Cependant, la caducité d'une désignation d'expert pour absence de consignation, qui n'atteint que la mesure d'expertise ordonnée, ne peut priver l'assignation introductive d'instance de son effet interruptif du délai de prescription.

En conséquence, l'assignation en référé du 21 avril 2017 a parfaitement interrompu le délai de forclusion qui a produit ses effets jusqu'à l'ordonnance du 30 mai 2017.

Dès lors, conformément aux dispositions de l'article 2231 du Code civil à compter de cette date, un nouveau délai de 10 ans a commencé à courir, jusqu'au 30 mai 2027.

Ainsi, la présente instance ayant été initiée selon assignation du 2 août 2023, en condamnation des sociétés appelantes à verser à la SA Camca Assurance le montant acquitté à son assuré selon la quittance subrogative signée le 20 novembre 2017 aux termes de laquelle elle vient à ses droits, c'est à bon droit que le premier juge a rejeté la fin de non-recevoir tirée de la forclusion de l'action.

La décision déférée doit en conséquence être confirmée.

Les appelantes qui succombent garderont la charge des dépens d'appel.

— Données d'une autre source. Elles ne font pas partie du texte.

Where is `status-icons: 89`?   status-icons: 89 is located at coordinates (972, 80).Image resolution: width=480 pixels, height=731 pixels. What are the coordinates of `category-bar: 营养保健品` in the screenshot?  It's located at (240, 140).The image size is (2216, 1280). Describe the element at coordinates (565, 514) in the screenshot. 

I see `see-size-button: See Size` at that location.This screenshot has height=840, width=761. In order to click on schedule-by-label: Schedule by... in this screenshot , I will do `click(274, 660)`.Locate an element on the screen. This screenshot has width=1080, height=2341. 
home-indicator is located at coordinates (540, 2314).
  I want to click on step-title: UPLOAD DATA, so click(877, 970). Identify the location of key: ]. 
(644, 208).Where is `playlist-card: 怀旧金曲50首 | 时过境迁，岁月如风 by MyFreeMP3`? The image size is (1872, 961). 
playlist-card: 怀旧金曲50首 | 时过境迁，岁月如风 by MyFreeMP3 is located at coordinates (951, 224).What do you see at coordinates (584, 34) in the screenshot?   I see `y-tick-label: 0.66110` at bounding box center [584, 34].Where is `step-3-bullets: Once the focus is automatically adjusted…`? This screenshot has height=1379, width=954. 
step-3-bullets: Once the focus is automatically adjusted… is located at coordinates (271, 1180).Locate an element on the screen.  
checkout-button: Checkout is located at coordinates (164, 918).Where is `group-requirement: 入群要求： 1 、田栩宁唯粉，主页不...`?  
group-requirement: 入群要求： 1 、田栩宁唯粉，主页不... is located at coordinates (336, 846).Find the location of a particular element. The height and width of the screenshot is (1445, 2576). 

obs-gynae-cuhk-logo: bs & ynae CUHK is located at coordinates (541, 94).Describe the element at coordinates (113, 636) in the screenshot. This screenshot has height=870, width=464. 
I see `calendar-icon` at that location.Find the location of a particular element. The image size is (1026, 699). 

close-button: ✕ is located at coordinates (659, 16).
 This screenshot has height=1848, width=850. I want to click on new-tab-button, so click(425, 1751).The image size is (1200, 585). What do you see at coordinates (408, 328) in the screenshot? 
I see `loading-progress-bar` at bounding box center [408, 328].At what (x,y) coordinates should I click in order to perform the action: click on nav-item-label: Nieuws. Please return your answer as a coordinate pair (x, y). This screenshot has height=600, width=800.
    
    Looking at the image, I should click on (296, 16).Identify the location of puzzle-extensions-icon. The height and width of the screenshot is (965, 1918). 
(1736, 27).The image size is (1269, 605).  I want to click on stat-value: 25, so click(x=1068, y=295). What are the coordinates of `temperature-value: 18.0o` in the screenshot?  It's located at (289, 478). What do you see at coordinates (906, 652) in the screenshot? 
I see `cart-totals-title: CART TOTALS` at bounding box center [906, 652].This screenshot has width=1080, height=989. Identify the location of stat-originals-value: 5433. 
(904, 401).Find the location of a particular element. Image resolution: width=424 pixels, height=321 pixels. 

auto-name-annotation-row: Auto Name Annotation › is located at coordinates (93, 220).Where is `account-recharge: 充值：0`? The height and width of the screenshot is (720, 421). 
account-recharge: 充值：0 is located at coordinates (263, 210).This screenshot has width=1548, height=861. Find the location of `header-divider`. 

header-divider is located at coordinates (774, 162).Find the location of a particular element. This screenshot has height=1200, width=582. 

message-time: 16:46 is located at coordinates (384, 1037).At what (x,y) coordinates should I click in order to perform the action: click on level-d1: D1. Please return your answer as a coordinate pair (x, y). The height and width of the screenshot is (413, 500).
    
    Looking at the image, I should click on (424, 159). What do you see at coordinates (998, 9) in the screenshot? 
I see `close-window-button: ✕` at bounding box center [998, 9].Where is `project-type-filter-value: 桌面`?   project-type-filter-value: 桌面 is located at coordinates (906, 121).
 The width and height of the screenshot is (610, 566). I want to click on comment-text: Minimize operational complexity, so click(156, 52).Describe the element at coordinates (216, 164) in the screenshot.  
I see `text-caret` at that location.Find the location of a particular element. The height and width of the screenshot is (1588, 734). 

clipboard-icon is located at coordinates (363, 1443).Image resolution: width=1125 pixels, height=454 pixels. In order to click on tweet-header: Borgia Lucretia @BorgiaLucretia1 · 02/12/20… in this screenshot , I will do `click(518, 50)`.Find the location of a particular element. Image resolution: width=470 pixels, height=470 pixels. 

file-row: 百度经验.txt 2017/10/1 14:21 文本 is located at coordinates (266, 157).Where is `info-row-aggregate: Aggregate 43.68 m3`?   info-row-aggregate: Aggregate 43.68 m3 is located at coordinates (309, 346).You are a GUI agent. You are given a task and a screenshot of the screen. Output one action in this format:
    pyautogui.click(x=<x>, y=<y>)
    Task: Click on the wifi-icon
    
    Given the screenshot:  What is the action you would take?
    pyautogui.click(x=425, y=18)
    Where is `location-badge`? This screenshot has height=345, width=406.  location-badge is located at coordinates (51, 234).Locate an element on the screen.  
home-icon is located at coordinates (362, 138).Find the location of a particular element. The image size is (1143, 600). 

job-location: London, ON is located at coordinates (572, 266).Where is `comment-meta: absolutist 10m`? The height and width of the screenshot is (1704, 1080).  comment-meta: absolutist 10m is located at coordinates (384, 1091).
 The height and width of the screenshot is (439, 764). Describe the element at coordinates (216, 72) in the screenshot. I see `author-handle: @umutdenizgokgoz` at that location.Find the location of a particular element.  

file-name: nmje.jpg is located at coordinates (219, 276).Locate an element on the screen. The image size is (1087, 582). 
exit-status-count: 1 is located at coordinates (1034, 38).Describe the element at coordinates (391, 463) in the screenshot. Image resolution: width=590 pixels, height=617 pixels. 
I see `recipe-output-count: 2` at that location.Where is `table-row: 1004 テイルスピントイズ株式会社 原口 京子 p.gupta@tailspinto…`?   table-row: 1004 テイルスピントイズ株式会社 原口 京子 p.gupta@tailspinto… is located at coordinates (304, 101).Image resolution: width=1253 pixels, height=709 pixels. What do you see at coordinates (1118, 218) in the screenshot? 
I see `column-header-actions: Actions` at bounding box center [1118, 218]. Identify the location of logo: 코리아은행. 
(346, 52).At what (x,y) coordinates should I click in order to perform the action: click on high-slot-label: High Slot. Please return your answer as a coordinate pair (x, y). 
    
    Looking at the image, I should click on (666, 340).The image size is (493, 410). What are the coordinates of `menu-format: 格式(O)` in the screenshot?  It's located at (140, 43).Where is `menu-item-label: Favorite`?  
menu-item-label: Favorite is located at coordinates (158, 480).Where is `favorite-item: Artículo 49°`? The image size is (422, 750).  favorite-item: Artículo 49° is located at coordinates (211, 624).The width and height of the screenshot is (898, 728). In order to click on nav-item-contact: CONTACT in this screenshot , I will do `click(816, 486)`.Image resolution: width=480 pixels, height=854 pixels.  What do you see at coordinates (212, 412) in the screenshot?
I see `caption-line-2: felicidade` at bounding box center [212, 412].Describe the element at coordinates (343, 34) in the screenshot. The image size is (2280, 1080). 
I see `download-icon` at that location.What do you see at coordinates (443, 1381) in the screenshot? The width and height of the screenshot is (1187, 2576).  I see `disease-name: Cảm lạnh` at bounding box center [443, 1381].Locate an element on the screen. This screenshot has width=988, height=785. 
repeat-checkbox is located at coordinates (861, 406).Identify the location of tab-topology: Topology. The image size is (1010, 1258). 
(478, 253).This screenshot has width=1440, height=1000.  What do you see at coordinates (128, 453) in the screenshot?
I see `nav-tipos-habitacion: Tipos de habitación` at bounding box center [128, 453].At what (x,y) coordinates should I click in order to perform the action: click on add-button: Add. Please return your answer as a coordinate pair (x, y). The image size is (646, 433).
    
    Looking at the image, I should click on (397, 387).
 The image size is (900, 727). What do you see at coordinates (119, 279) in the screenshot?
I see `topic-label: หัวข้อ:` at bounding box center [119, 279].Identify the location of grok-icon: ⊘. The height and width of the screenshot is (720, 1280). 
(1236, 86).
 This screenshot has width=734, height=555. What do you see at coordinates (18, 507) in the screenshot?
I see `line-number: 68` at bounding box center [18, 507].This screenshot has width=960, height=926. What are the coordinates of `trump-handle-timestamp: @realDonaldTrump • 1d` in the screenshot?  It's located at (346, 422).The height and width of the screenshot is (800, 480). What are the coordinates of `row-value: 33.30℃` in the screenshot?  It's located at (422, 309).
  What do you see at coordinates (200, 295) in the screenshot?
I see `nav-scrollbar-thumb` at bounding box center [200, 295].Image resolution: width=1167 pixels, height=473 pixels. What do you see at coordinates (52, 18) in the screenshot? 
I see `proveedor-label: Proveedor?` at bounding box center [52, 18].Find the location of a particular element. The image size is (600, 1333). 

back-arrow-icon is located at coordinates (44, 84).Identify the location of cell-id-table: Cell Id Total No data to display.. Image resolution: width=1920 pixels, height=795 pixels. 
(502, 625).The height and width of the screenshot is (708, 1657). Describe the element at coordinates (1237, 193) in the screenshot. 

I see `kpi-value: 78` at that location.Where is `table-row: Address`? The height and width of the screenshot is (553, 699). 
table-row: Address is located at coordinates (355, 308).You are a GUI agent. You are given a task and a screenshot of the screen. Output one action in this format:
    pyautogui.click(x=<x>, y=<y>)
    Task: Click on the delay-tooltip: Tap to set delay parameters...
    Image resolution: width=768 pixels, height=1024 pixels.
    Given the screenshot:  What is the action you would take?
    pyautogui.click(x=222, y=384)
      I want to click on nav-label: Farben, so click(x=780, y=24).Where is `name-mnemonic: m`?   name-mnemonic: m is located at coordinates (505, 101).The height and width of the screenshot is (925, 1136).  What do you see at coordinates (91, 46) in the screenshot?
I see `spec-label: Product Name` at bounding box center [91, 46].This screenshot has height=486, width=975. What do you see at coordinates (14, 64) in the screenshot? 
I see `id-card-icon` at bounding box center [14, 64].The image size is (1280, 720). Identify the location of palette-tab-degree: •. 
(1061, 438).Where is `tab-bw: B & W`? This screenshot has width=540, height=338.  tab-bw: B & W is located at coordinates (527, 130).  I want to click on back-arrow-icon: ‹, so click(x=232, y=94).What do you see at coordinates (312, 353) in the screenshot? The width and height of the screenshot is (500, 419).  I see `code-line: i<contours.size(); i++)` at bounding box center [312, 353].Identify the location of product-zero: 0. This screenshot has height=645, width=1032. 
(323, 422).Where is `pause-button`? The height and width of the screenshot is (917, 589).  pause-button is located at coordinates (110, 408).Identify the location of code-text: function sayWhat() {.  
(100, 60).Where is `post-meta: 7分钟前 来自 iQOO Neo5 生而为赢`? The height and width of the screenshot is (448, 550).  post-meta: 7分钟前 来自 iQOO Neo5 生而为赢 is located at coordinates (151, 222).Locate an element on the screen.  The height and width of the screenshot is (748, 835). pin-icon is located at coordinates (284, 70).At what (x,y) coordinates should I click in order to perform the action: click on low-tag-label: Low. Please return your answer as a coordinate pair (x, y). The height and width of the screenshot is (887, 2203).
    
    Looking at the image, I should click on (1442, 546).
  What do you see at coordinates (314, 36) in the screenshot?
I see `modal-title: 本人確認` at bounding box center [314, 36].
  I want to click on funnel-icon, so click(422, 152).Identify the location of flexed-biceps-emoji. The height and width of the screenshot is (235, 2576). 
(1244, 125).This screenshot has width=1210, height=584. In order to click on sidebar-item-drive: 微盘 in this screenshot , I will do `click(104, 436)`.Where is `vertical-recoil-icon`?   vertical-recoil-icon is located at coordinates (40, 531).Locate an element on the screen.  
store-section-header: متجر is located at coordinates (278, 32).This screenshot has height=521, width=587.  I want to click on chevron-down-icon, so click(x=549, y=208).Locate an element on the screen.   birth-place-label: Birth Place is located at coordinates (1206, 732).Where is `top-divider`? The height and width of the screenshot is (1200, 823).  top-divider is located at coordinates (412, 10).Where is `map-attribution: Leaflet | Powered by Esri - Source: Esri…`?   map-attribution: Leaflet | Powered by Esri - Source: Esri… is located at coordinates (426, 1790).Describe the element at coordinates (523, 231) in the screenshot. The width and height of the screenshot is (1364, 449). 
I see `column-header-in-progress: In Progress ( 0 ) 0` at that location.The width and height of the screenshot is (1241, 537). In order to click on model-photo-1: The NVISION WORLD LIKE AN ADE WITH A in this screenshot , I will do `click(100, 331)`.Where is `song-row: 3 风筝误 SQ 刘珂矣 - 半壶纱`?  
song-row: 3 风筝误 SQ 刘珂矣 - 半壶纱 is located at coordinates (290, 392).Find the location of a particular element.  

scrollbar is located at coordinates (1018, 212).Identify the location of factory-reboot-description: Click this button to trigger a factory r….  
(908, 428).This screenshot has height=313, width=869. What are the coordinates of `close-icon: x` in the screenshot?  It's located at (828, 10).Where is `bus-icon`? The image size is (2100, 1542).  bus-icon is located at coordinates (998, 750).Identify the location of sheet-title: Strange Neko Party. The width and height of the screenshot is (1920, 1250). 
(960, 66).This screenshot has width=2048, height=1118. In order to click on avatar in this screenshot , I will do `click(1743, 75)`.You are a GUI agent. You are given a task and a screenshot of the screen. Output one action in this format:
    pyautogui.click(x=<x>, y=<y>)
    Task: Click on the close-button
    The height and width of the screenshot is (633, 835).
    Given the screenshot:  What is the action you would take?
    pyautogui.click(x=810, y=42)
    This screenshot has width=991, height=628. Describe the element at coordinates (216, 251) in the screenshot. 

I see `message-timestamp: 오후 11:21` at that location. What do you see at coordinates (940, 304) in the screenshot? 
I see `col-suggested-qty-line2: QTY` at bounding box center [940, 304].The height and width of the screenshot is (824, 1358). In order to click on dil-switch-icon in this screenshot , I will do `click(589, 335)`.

L'équité commande de confirmer la décision déférée au titre de l'article 700 du code de procédure civile et de faire droit à la demande présentée en appel à hauteur de 4000 €.

PAR CES MOTIFS:

La cour,

Statuant dans les limites de sa saisine:

Confirme la décision déférée,

Condamne in solidum la SA Gan Assurances et la SARL Comatra aux dépens,

Condamne in solidum la SA Gan Assurances et la SARL Comatra à verser à la SA Camca Assurance 4000 € en application de l'article 700 du code de procédure civile.